A new investigation by ProPublica and Nashville Public Radio has uncovered an alarming pattern of arresting and detaining elementary school children in one Tennessee county.
Lisa Desjardins has the story.
Rutherford County, Tennessee, has detained a record number of children, some as young as 7 years old, in past years. Some were arrested for playground fights, others for cursing.
In one 2016 case, four elementary school-age girls were detained for failing to intervene in a fight. A disproportionate number of the children involved and arrested were Black.
Meribah Knight from Nashville Public Radio is the lead writer on the report. And she joins us now.
Thank you so much, Meribah.
The focus is on this one county, Rutherford County. And an attorney there told you, at one point, some 500 kids, he thought, had been arrested by mistake and another 1, 500 detained over a point of time as part of a jailing system that seems like it was subjective.
Essentially, at points, police and judge were deciding on how the kid looked or how the kid was acting in a moment, whether they would be detained. At the center of your story is the arrest of 11 children surrounding that idea of a fight who intervened, who didn't.
Can you explain exactly what happened with those kids and how?
Meribah Knight, Nashville Public Radio:
Yes, thanks so much for having me.
Essentially, you set it up really well. There were 11 children in all that were arrested for watching a fight. The two that were actually involved in fighting were so young, 5 and 6, that they weren't culpable for their actions, but the other children were.
And they were arrested under the charge of criminal responsibility, which as we outlined in the story, was not even a real charge. It's a prosecutorial theory. So, one can't be charged with criminal responsibility. One can be, say, charged with assault under criminal responsibility.
But that's just the beginning of kind of the myriad of mistakes that happened in this case. So, yes, they wound up arresting 11 kids in total, using this charge. There were an 8-year-old with pigtails arrested and handcuffed. A sixth grader fell to her knees. A fourth grader threw up in the assistant principal's office when she found out she was being arrested.
It was just a terrible, terrible experience for these children and a terrible moment for this system. But it really shined a light on what was happening.
Help us understand the role of those in power who seemed to even create this system, an elected judge and then also police officers. How did this happen?
Yes, so these arrests, as you outline, took place in Rutherford County, which, as we write in the story, had been illegally arresting and jailing kids for years, all under the watch of one judge, juvenile court Judge Donna Scott Davenport.
She has been the county's only juvenile court judge since 2000, when the court began. And she has a really outsized role. She oversees the courts, and she oversees the juvenile jail. And up until this incident, she directed police on what she called our process for arresting kids, which basically was every child who was arrested, even for something minor, like this or like truancy, they must first go to the jail.
The judge told law enforcement this explicitly in a memo. This is not normal routine procedure with children. Then, the second part of this is that, once they got to the jail, they were subjected to something called the filter system, which was implemented by the jailer, Lynn Duke.

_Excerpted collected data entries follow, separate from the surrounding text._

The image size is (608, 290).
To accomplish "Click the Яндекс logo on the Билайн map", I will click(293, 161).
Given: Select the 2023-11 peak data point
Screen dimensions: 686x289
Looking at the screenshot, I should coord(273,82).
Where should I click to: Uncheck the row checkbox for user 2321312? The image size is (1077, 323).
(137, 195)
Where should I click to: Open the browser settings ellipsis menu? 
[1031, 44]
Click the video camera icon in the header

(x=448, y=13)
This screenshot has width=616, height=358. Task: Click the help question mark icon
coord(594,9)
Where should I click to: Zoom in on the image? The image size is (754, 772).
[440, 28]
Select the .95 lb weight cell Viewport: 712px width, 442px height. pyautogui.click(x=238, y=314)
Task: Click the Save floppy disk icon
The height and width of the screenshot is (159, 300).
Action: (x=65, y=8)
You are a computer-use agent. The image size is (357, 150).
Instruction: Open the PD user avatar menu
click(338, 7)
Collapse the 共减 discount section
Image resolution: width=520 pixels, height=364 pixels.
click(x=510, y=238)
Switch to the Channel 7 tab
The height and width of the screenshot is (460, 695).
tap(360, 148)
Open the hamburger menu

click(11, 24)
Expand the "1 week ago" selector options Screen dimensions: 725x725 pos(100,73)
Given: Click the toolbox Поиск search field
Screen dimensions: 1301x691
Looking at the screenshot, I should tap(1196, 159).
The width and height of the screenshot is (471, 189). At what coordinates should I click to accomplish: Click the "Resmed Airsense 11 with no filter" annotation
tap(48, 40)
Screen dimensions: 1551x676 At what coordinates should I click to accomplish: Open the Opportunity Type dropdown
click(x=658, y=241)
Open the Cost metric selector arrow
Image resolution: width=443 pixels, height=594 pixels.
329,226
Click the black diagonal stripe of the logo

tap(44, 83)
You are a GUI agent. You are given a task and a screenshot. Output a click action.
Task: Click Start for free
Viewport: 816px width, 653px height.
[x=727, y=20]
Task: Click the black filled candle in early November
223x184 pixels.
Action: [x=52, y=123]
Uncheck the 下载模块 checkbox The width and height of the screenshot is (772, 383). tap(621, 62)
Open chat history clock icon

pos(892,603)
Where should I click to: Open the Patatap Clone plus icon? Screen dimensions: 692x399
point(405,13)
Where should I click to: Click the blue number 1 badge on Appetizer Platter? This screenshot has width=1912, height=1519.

And that was an overly broad assessment of what a child was deemed — whether a child was deemed a true threat. I can talk more about that, but it was overly broad, it was illegal, and it was happening for decades.
There's a lot of discussion about this topic of what incarceration does.
The judge in this case has argued on radio shows that this policy was meant to build character and that kids would come out of this detention system better. What did you find about how kids were affected?
I had an interview with one child who simply said to me: "We're not coming out better."
This has affected children in so many ways. We open the story with this mass arrest. The children involved in that, many of them had to go to counseling. They were lucky enough to get settlements from the county, where there was money earmarked for counseling.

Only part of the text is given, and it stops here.